Credit Suisse in its very solid report “Catalonia’s Choice” states:Montenegro? Does Catalonia want the access to credit of Montenegro (€1.03 billion to 2024) with €140bn of maturities (private and public) in next years?.
“But Catalonia is not self-sufficient, it needs Spain when it comes to trade. Although at 14% its French neighbor accounts for the largest share of Catalonian exports, ten out of its fifteen key trading partners are Spanish regions. The latter account for more than 60% of its total sales. Although Catalonia has steadily exported more goods abroad, its trade balance with the rest of the world remains negative to the tune of nearly 8% of Catalonia’s GDP. Catalonia’s total trade balance, which also includes services, has only been in surplus thanks to its trade with Spain throughout the last decade.”
Separate Spain and Catalonia. “Short and Shorter”
The numbers are absolutely atrocious for both. It is not a zero sum. Here two minus one equals less than one, because politicians do not consider the impact of capital flights, the impact of “crowding out” of the states and the loss of access to the capital markets.
The fiscal deficit that Catalonia claims –although since 2009 it was a fiscal surplus– would be spent on creating more state structures, pay to the EU and NATO and to cover the increased cost of debt.
Look at the Catalan bonds, despite recent state guarantee and bailout, and the optimistic figures given on the possible independence. They are still trading at a risk premium to the Bund of about 900 basis points and with an average of 16% discount for the 2015-2016 maturities. This does not indicate any kind of institutional credibility.
Spain after Catalonia independence would find it difficult to have a deficit of less than 8%. Short and Shorter.
The problem of Spain and Catalonia is the waste of scarce resources, ‘political cronyism’. But independence does not solve that.

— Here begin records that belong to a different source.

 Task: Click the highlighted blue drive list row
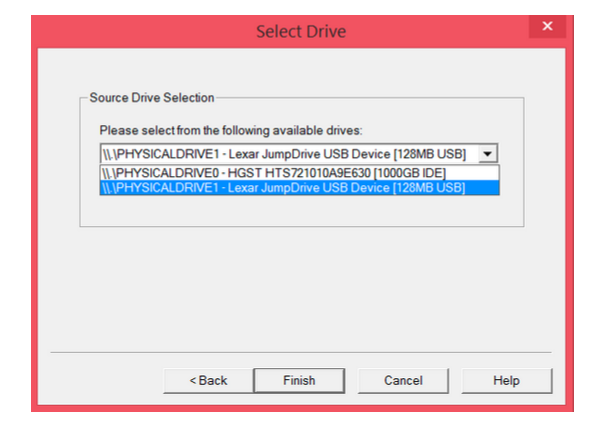283,187
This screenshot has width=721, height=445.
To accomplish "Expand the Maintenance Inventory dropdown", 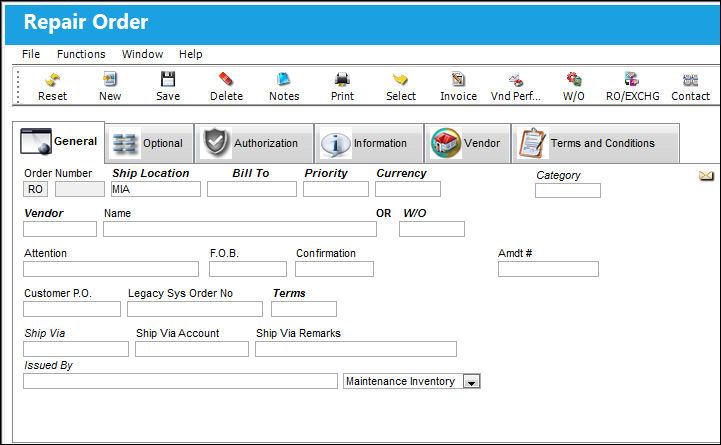I will coord(471,382).
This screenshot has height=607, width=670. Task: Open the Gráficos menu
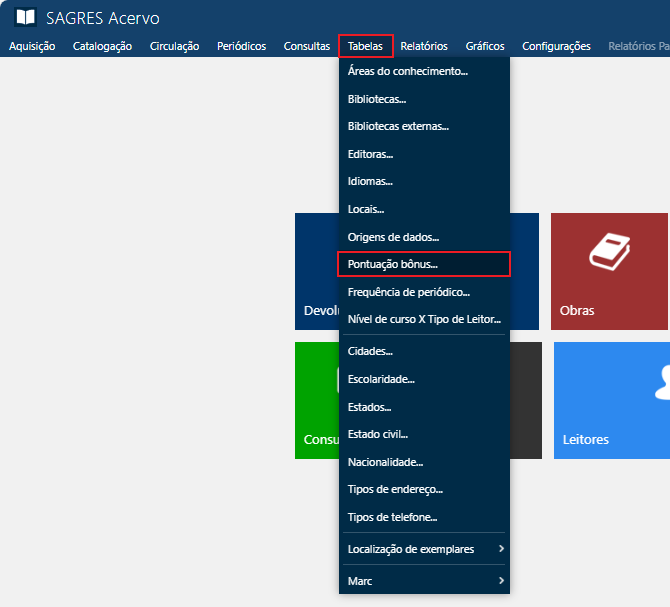point(485,46)
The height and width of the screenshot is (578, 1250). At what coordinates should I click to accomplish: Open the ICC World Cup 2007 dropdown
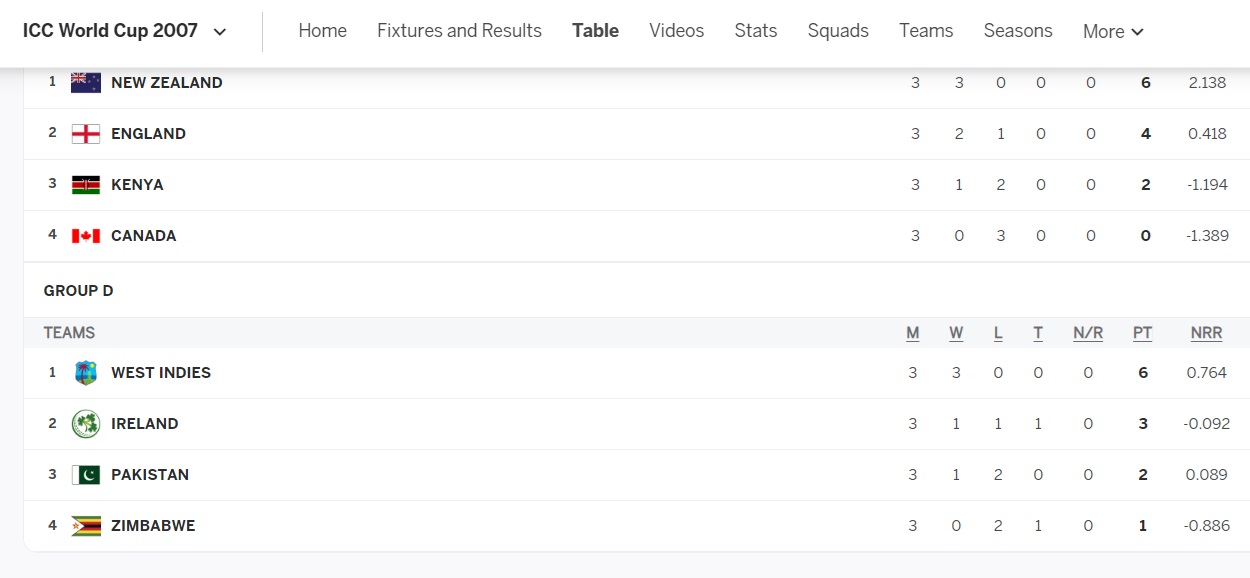125,31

It increases it. Think of “emergency committees” –spending- “assessment of bilateral relations” –more spending- and unions duplicated throughout –more subsidies-. A country that has today 600,000 more public workers than in 2001, that employs 400,000 politicians in different areas, with 4,000 public enterprises hiding €50bn of debt…
Spain must attack this wasteful mess before deciding what model of state it wants, and the example of England and Scotland can be a good starting point.
I leave you with the words of Marc Vidal: “We are in the hands of people who have not ever set up a company, who have never paid a payroll of their own pocket and that go to work when they want”.
We all want a more efficient management of resources, a taxation system that is closer to the paying citizen. This requires independence, together as a country, but independence from the monster that engulfs everything, the excessive public spending in a bloated political structure, subsidies and cronyism.